### What this exercise asks:
a) Answer these from the post on the defaced Egyptian sculpture, one per line:
(i) How old was the boy who wrote on the sculpture?
(ii) How old is the sculpture?
(iii) On what date was the post published?
b) In the post on the defaced Egyptian sculpture, condense the paragraph beginning "It is saddening to hear" into a short bulleted list that keeps its main points.

═════ Excerpted text

Wednesday, May 29, 2013

Chinese Schoolboy Vandalizes Egyptian Temple

It is saddening to hear that there are some visitors do not show their respect and preserve the historical sites from vandalism. Chinese travelers have been criticized for their uncivilized behaviours such as being rude and arrogant, disobey rules and regulations, vandalism, talking very loud in the public, running instead of walking, spitting, pushing (jumping) on queues and many more while they are traveling outside of China. As such, these incidents remain a lot of negative impressions and hatred by other culture. Chinese travelers should be educated and reminded about their behaviours, mannerism and to show their respect towards other culture while traveling in overseas countries

Chinese boy defaces ancient Egyptian sculpture, prompts online outrage

ChinaFotoPress / NBC News
A 15-year-old Chinese boy is feeling the full weight of online opprobrium after it emerged that he had scrawled his name on a 3,500-year-old Egyptian sculpture during a visit to the country with his family.

══════════
═════ Provided records

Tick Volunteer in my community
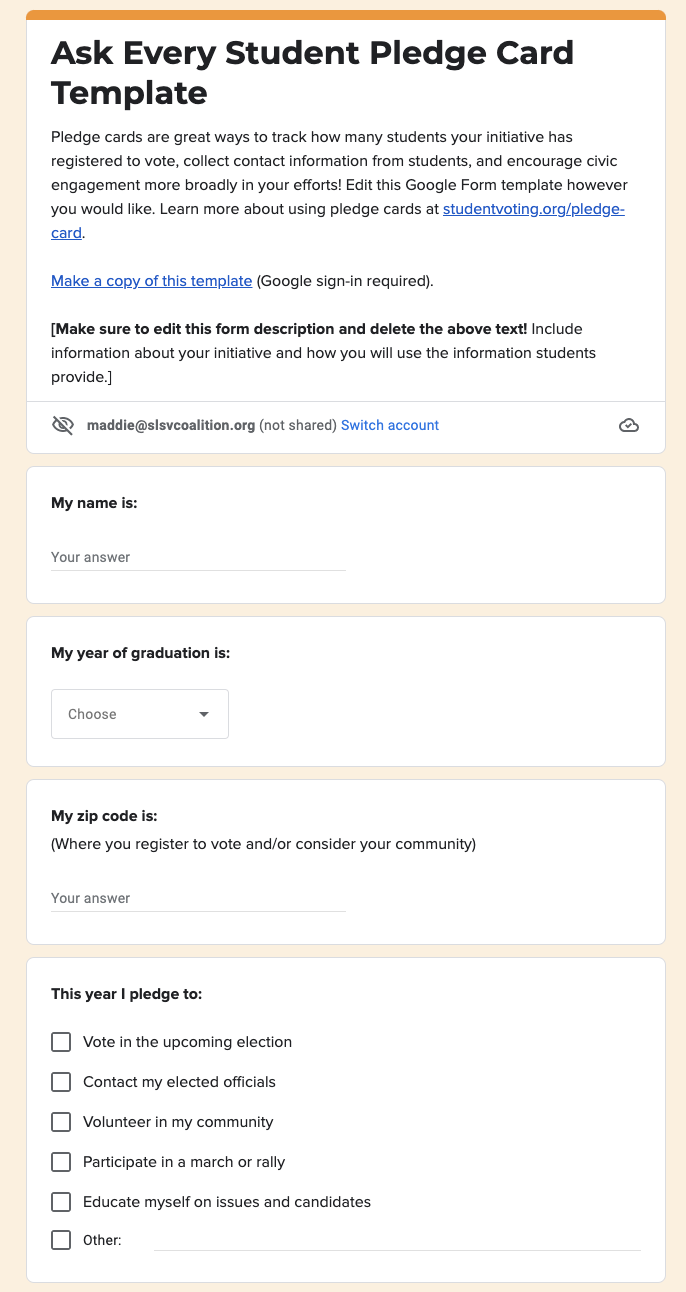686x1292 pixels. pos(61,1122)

══════════
═════ Provided records

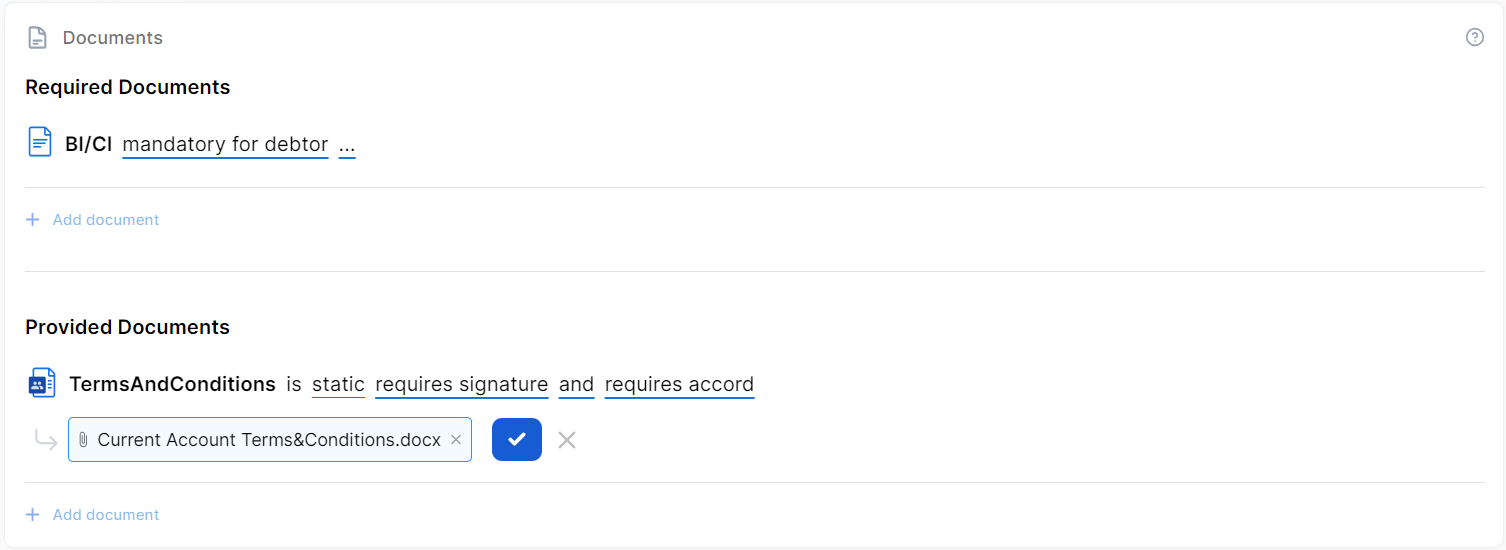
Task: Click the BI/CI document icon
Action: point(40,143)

══════════

### The results:
a)
(i) 15 years old
(ii) 3,500 years old
(iii) Wednesday, May 29, 2013

b)
- Some visitors fail to respect historical sites and protect them from vandalism.
- Chinese travelers abroad have been criticized for uncivilized behavior: rudeness, arrogance, breaking rules, vandalism, loud talking in public, running instead of walking, spitting and cutting in line.
- These incidents leave many negative impressions and hatred among other cultures.
- Chinese travelers should be educated and reminded to mind their behavior and respect other cultures when overseas.